| Exercise instructions |
Below are entries; copy exactly the lines from the one with "Screen dimensions: 1320x654" through the one with "You are a computer-use agent. The", both included, and leave out the rest.

Data records
▼
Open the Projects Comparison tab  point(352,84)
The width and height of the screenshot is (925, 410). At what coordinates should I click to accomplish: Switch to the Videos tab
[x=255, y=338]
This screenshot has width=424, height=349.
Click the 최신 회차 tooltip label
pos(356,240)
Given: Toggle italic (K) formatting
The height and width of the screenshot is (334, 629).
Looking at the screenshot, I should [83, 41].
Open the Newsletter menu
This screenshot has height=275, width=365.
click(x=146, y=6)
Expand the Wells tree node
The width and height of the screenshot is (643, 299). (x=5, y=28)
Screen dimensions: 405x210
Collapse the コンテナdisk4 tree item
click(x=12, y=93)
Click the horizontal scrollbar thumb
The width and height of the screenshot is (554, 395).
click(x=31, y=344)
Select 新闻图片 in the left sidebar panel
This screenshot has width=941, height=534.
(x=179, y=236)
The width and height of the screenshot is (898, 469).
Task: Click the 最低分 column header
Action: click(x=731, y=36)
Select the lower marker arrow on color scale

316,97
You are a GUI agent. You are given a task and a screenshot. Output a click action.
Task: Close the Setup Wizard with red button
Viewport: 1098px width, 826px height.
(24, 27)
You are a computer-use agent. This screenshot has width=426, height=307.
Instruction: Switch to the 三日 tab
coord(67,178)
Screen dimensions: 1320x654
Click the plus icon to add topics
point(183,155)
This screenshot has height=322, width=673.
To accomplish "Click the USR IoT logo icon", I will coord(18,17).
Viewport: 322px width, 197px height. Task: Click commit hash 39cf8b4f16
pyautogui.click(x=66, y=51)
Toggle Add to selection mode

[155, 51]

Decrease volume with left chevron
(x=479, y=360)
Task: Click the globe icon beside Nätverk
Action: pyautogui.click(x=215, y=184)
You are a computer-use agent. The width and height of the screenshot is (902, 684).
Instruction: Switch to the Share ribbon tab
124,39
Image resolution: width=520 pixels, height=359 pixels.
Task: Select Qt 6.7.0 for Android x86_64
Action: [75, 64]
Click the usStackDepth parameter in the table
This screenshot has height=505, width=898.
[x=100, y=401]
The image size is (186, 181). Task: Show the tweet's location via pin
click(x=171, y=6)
▲
| Answer section |
Screen dimensions: 1320x654
Click the plus icon to add topics
point(183,155)
This screenshot has height=322, width=673.
To accomplish "Click the USR IoT logo icon", I will coord(18,17).
Viewport: 322px width, 197px height. Task: Click commit hash 39cf8b4f16
pyautogui.click(x=66, y=51)
Toggle Add to selection mode

[155, 51]

Decrease volume with left chevron
(x=479, y=360)
Task: Click the globe icon beside Nätverk
Action: pyautogui.click(x=215, y=184)
You are a computer-use agent. The width and height of the screenshot is (902, 684).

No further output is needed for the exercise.